JAX implementation of the Preconditioned Stochastic Gradient Descent (PSGD) optimizer.
Project description
psgdax: Preconditioned Stochastic Gradient Descent in JAX
psgdax provides a JAX implementation of the Preconditioned Stochastic Gradient Descent (PSGD) optimizer, compatible
with the Optax ecosystem. This library implements the Kronecker-product
preconditioner (Kron) based on the theory of Hessian fitting in Lie groups.
This implementation translates the PyTorch reference implementation by Xi-Lin Li.
Mathematical Background
PSGD reformulates preconditioner estimation as a strongly convex optimization problem on Lie groups. Unlike standard quasi-Newton methods (e.g., BFGS, KFAC) that operate in Euclidean space or the manifold of SPD matrices, PSGD updates the preconditioner $Q$ (where $P = Q^T Q$) using multiplicative updates that avoid explicit matrix inversion.
The update rule minimizes the criterion $E[\delta g^T P \delta g + \delta \theta^T P^{-1} \delta \theta]$, ensuring the preconditioner approximates the Hessian or the inverse covariance of gradients.
Installation
pip install psgdax
Usage
Basic Usage with Optax
psgdax follows the optax.GradientTransformation interface. It can be chained with other transformations, though the
provided kron alias handles standard scheduling, weight decay, and scale-by-learning-rate chains automatically.
import jax
import jax.numpy as jnp
from psgdax import kron
# Define parameters
params = {
'w': jnp.zeros((128, 128)),
'b': jnp.zeros((128,))
}
# Initialize optimizer
# The default mode is Q0.5EQ1.5 (Procrustes-regularized update)
optimizer = kron(
learning_rate=1e-3,
b1=0.9, # Momentum
preconditioner_lr=0.1, # Learning rate for the preconditioner Q
whiten_grad=True # Whiten gradients (True) or Momentum (False)
)
opt_state = optimizer.init(params)
@jax.jit
def step(params, opt_state, grads):
updates, new_opt_state = optimizer.update(grads, opt_state, params)

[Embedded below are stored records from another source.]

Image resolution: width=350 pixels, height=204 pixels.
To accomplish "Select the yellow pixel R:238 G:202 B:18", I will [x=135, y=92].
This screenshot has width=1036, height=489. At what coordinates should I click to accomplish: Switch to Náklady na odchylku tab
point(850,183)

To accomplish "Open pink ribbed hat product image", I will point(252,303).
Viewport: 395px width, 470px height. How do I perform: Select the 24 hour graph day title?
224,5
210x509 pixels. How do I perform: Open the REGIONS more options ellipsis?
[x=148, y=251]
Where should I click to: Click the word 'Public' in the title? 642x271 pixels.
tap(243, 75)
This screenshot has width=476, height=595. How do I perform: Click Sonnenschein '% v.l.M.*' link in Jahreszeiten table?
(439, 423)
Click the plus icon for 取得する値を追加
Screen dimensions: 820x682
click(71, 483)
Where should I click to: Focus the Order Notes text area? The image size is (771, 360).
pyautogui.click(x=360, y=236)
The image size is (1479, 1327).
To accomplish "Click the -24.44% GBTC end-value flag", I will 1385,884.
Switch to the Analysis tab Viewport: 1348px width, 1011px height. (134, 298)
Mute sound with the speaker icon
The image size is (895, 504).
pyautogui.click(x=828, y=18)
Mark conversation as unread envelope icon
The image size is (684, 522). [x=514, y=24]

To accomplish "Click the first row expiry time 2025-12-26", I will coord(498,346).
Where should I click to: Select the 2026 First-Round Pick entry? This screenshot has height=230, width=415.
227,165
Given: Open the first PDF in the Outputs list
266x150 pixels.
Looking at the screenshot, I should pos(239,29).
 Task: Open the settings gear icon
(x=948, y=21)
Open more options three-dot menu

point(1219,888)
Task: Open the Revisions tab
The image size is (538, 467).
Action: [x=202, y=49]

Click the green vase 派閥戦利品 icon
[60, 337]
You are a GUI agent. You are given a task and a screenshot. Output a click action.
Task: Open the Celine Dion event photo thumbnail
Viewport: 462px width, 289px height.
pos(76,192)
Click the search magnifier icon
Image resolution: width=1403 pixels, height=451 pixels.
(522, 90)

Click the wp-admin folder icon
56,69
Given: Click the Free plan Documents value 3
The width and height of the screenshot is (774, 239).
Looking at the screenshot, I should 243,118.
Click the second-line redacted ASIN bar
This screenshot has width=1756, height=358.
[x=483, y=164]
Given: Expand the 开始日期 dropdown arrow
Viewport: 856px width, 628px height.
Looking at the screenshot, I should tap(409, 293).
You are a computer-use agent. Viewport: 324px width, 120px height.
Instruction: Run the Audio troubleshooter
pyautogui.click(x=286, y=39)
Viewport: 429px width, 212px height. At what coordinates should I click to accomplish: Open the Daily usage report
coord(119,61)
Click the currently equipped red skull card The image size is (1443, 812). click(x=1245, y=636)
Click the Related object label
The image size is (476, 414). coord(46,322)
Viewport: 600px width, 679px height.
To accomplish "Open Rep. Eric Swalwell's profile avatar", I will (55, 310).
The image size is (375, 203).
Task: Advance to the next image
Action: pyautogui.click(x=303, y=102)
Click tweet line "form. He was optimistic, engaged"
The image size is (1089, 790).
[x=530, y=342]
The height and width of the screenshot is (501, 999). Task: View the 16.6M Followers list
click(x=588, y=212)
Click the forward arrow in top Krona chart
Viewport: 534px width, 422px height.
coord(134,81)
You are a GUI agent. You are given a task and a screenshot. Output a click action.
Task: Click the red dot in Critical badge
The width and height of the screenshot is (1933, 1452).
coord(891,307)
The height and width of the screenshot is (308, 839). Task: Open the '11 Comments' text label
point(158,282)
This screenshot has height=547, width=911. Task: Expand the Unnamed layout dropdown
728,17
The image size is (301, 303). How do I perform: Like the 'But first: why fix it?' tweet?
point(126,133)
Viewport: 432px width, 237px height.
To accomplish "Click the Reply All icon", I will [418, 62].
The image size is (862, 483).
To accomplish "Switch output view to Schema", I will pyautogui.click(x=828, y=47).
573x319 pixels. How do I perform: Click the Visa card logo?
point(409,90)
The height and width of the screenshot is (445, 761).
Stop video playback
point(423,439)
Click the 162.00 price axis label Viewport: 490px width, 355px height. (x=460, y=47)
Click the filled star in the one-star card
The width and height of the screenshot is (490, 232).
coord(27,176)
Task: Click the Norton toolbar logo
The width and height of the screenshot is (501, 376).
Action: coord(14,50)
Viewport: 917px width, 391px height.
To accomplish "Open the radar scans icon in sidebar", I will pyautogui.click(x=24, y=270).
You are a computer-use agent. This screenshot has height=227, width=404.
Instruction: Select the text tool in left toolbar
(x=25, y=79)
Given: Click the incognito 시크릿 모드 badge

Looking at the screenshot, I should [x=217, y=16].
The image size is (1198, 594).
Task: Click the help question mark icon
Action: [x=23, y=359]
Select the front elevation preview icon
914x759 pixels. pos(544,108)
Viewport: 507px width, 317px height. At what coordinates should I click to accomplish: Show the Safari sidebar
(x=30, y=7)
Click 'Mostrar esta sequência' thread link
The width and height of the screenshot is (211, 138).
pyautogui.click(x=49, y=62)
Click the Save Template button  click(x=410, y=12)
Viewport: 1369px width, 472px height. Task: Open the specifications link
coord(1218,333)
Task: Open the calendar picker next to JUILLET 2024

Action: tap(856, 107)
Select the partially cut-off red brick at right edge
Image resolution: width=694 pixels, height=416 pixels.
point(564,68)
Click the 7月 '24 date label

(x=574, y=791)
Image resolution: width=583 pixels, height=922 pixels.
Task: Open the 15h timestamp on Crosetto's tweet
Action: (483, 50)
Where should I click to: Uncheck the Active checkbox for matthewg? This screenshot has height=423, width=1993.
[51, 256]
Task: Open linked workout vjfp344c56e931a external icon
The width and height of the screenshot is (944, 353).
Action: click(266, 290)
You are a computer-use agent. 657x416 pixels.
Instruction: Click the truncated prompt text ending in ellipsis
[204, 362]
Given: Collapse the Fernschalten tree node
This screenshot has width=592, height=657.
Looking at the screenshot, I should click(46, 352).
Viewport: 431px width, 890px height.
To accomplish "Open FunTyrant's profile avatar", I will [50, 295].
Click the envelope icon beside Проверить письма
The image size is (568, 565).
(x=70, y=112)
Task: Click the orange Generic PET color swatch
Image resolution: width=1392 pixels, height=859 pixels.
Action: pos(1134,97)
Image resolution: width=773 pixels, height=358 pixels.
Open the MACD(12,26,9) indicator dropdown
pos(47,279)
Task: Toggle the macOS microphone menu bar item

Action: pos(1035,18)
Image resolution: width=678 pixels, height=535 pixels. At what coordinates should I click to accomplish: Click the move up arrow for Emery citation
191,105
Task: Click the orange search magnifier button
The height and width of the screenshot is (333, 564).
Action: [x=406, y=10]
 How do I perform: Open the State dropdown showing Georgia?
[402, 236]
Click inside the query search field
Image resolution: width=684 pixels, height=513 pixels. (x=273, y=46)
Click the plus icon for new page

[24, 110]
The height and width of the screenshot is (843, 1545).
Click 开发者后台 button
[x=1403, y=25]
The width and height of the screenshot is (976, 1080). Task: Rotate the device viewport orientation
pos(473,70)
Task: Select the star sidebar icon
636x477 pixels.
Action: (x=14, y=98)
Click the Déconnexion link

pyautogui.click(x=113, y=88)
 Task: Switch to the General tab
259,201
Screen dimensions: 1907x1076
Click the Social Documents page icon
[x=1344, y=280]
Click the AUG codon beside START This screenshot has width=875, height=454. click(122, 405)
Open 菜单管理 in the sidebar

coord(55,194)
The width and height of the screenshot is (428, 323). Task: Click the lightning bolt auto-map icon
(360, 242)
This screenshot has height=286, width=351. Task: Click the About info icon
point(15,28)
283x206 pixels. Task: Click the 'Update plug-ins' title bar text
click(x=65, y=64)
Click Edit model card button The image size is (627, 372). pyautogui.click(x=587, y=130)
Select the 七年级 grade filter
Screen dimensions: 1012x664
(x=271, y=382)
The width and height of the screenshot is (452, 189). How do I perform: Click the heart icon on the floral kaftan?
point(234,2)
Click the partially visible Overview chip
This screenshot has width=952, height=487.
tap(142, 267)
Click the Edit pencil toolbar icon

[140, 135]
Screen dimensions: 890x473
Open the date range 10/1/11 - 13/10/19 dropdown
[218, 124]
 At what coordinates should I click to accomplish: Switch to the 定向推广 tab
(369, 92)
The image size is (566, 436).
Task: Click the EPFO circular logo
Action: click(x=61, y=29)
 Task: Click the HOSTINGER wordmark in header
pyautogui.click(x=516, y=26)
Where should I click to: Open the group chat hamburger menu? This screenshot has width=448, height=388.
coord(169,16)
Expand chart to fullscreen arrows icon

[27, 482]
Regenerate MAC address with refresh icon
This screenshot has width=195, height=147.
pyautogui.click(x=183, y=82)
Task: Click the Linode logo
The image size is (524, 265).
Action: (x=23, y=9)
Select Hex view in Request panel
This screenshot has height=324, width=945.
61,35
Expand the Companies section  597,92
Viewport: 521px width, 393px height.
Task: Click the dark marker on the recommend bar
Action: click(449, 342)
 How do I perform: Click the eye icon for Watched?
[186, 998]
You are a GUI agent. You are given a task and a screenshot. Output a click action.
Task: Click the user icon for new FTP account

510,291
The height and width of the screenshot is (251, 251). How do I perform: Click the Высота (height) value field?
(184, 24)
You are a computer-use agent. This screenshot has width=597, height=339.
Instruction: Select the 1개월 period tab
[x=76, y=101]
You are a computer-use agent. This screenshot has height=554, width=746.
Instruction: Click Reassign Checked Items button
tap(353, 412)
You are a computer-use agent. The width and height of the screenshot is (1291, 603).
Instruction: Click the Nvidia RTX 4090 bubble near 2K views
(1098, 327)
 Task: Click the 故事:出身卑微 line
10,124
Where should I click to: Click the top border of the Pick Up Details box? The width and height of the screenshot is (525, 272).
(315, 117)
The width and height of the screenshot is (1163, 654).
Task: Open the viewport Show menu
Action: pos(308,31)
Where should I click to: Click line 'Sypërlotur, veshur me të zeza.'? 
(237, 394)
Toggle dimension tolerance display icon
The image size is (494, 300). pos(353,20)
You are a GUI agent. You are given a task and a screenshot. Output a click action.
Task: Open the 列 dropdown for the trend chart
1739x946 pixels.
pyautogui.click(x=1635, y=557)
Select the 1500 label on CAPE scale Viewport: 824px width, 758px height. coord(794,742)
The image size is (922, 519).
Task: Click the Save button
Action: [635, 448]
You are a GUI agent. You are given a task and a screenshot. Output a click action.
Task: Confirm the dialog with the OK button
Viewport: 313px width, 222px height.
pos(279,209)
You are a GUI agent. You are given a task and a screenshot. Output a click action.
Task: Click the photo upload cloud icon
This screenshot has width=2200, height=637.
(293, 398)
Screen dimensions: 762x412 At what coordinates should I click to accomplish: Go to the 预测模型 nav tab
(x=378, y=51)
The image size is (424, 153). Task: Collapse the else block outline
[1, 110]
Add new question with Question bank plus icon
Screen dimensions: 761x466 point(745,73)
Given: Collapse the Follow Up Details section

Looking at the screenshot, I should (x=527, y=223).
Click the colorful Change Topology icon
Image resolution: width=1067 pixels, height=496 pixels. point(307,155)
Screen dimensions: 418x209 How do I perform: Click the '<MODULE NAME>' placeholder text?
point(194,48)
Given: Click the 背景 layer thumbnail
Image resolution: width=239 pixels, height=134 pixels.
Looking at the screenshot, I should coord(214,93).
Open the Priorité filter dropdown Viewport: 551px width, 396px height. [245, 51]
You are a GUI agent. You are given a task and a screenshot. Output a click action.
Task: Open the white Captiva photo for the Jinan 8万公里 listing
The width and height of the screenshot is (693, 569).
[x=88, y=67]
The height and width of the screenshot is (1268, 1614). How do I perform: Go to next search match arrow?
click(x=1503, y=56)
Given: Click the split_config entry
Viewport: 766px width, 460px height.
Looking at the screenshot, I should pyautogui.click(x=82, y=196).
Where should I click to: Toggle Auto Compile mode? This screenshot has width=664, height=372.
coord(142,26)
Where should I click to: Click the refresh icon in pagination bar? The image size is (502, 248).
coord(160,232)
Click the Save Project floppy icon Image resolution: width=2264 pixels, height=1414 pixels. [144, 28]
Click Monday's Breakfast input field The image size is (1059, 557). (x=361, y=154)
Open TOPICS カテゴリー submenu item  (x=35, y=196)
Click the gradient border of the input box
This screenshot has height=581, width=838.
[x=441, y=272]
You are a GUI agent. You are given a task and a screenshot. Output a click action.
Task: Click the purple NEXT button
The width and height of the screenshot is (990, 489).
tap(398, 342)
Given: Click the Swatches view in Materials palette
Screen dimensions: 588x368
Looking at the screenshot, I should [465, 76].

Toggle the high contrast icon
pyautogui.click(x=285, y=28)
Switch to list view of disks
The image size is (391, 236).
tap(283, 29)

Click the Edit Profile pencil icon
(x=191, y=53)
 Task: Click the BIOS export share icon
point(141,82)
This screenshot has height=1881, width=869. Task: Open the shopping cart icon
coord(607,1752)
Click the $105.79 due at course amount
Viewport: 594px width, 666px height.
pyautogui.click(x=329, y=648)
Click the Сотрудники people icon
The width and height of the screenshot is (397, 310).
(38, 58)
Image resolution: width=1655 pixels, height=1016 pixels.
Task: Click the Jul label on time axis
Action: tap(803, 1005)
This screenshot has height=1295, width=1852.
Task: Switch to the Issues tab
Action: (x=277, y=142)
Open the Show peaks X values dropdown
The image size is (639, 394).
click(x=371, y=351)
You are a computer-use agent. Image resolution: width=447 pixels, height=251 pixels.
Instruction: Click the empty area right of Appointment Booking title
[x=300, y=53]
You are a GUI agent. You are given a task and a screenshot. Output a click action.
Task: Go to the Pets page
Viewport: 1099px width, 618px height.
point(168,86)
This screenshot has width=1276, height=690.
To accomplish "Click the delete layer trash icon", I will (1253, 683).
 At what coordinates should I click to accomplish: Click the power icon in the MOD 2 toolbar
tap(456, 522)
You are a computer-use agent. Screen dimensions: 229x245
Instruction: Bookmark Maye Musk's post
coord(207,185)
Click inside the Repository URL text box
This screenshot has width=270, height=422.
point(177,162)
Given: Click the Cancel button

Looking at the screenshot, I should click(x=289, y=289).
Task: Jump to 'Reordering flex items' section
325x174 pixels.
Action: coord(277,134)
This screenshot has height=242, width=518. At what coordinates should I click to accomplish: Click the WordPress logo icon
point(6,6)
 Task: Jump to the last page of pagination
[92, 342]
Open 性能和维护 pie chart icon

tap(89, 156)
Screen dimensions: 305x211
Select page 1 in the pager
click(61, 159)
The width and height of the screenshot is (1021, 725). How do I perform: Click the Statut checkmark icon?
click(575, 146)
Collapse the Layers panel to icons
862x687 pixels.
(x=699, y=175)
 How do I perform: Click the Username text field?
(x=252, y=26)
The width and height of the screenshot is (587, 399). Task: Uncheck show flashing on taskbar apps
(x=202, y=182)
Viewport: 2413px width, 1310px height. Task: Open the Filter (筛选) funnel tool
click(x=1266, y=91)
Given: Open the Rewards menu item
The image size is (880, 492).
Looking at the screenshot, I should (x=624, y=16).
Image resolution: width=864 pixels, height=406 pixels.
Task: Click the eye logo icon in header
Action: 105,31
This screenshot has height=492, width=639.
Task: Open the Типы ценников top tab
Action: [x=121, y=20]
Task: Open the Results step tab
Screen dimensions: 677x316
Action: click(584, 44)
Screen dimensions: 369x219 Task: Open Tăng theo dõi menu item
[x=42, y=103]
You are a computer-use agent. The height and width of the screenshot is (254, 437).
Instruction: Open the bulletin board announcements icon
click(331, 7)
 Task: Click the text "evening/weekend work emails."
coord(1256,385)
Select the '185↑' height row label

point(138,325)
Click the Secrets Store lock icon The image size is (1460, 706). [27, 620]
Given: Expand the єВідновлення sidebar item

new_params = jax.tree.map(lambda p, u: p + u, params, updates)
return new_params, new_opt_state
Advanced Usage: Scanned Layers
For deep architectures (e.g., Transformers) implemented via jax.lax.scan, psgdax supports explicit handling of
scanned layers to prevent unrolling computation graphs. This significantly improves compilation time and memory
efficiency.
import jax
from psgdax import kron
# Assume a boolean pytree mask where True indicates a scanned parameter
# matching the structure of 'params'
scanned_layers_mask = ...
optimizer = kron(
learning_rate=3e-4,
scanned_layers=scanned_layers_mask,
lax_map_scanned_layers=True, # Use lax.map for preconditioner updates
lax_map_batch_size=8
)
Configuration
Preconditioner Modes
The geometry of the preconditioner update $dQ$ is controlled via preconditioner_mode.
| Mode | Formula | Description |
|---|---|---|
Q0.5EQ1.5 |
$dQ = Q^{0.5} \mathcal{E} Q^{1.5}$ | Recommended. Uses an online orthogonal Procrustes solver to keep $Q$ approximately SPD. Numerically stable for low precision. |
EQ |
$dQ = \mathcal{E} Q$ | The original PSGD update (triangular group). Requires triangular solves. |
QUAD |
Quadratic Form | Ensures $Q$ remains symmetric positive definite via quadratic form updates. |
Hyperparameters
preconditioner_lr: The learning rate for $Q$. Recommended range $[0.01, 0.1]$.preconditioner_update_probability: Probability of updating $Q$ at each step. Can be a float or a schedule callable. Annealing this probability can reduce overhead.max_size_triangular: Dimensions larger than this will default to diagonal preconditioners to save memory.memory_save_mode:None: Standard behavior.'one_diag': Forces the largest dimension of a tensor to be diagonal.'all_diag': Forces all dimensions to be diagonal (similar to Shampoo without blocks).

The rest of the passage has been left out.